A potential drawback to the 2D mode is that the way to access it isn’t as convenient as, say, switching on the fly. Instead, players have to visit save points to make the change. Worse, they have to begin play from the start of one of the game’s chapters. This isn’t to say that progress is lost, though. Character abilities, stats, and any items they have that aren’t tied to the main story carry over. I recommend completing a chapter before switching modes. Repeating a chapter in 2D instead of 3D can be a novel way to grind some experience points, too.
Another drawback, depending on who you ask, is the absence of voice acting and cutscenes in Dragon Quest XI S: Definitive Edition’s 2D mode. These parts of the game can be absolutely stunning, and some of the acting can really help sell a moment. On the other side of the token, pixel art characters can offer something of value through virtue of a lack of detail. It might, for example, be easier to project onto these characters. With fewer features, there’s a lot of room for imagination as players rely on dialogue to bring personalities to the forefront. It is possible for particular voice or look can create a bias or negative association in a player. I think of Erik as someone who is both dashing and a tad magnetic. If someone doesn’t like finer details of his 3D model, he might only be magnetic. If they take deep issue with a finer detail, even his personality might be rendered obnoxious by association.

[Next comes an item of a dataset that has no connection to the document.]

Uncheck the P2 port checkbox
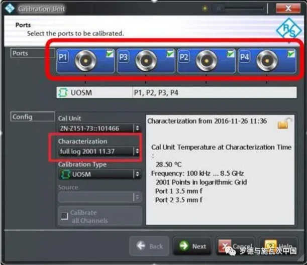 [x=231, y=54]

Sprites just feel like more of a framework to hang ideas and preferences off. The 3D models in this game are well-designed, though, and are pretty consistently compelling.
To be clear, I am not saying that there isn’t anything lost in translation with the 2D mode. I also doubt that it will be the preferred way to experience Dragon Quest XI S: Definitive Edition for most people. This is why I am partially astonished that it was implemented at all. It is a bit of an odd inclusion, but after a lot of thought, I really do think it’s just a mixture of nostalgia and novelty. I don’t believe it functions as well as a stand-alone mode, so it might be best to see it as a bonus to supplement the main game. That way you don’t have to worry about the trade-offs between the modes. Playing the game both ways, in alternation as I did, is an amazing way to more fully explore this content rich world. It might even deepen your fondness and appreciation for the game.
Dragon Quest XI S: Echoes of an Elusive Age is currently available for the PlayStation 4, Xbox One, PC, and Nintendo Switch.